Abstract 15270: Does Diltiazem Therapy Have Beneficial Effects on Diabetic Cardiomyopathy?
Diabetes induces hyperglycemia due to decreased glucose uptake into insulin-sensitive tissues, leading to multi-organ dysfunction including heart diseases. Glucose transport occurs via a family of proteins called the glucose transporters (GLUTs). GLUT4, the major isoform, is regulated by insulin- and calcium-mediated pathways. Calcium channel blockers (CCBs) are widely prescribed for cardiovascular diseases, including in diabetic patients. While we previously demonstrated that CCBs altered calcium-dependent signaling pathways in the diabetic myocardium, their effects on glucose transport in the heart are unknown. Our hypothesis was that long term treatment with diltiazem (DILT), a widely prescribed CCB, would impair glucose transporters in cardiac and skeletal muscle of diabetic subjects. Rats with streptozotocin-induced diabetes were randomized to treatment with DILT or placebo for 8 weeks, and compared to treated and untreated controls (n = 4-11 / group). Echocardiographic examinations were performed at baseline and at 8 weeks. Protein expression of GLUT4 and GLUT12 (one of the most recently discovered isoforms) was measured in crude membrane extract by Western Blot.
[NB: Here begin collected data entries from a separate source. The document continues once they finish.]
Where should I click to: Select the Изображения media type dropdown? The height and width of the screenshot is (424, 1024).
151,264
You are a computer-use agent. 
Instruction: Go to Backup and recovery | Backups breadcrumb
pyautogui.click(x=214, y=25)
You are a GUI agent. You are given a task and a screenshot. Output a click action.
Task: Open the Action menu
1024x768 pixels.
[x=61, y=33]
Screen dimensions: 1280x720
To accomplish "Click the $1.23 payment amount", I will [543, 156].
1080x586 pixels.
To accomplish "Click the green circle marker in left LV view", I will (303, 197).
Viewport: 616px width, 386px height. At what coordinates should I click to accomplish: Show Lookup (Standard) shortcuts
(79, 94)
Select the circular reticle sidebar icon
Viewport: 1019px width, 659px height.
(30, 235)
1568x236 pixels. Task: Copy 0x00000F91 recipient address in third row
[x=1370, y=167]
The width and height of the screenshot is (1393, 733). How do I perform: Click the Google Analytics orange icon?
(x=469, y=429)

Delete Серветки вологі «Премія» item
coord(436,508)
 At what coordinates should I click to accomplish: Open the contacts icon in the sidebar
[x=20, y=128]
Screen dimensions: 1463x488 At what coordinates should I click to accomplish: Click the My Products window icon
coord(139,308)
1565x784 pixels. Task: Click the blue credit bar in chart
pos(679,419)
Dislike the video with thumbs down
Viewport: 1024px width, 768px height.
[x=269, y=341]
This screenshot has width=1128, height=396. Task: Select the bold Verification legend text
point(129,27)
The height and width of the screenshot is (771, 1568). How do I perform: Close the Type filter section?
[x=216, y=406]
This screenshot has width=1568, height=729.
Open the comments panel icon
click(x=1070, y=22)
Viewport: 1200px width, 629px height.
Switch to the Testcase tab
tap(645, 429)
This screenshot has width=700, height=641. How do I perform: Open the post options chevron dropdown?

Total and phosphorylated AS160 were measured by Western blot. DILT treatment worsened the hyperglycemia observed in diabetic subjects (P=0.009). Diabetic rats displayed systolic dysfunction, characteristic of diabetic cardiomyopathy, without any significant improvement after DILT treatment. GLUT4 protein content was significantly decreased in striated muscle of (treated and untreated) diabetic groups vs. controls, with a more pronounced reduction in the skeletal tissue of the treated diabetic group (by 83%, P<0.05). There was no difference in cardiac and skeletal GLUT12 protein content in all groups. Decreased AS160 activation in (treated and untreated) diabetic groups correlated with the decrease in cardiac GLUT4 content suggesting a key role for AS160 in regulating GLUT4 trafficking in the heart. Our data suggested that DILT treatment does not improve cardiac contractility, and in fact decreases GLUT4 mediated-glucose transport, by reducing calcium influx through inhibition of the L-type calcium channels; and thus may be contraindicated in diabetic patients.
- © 2013 by American Heart Association, Inc.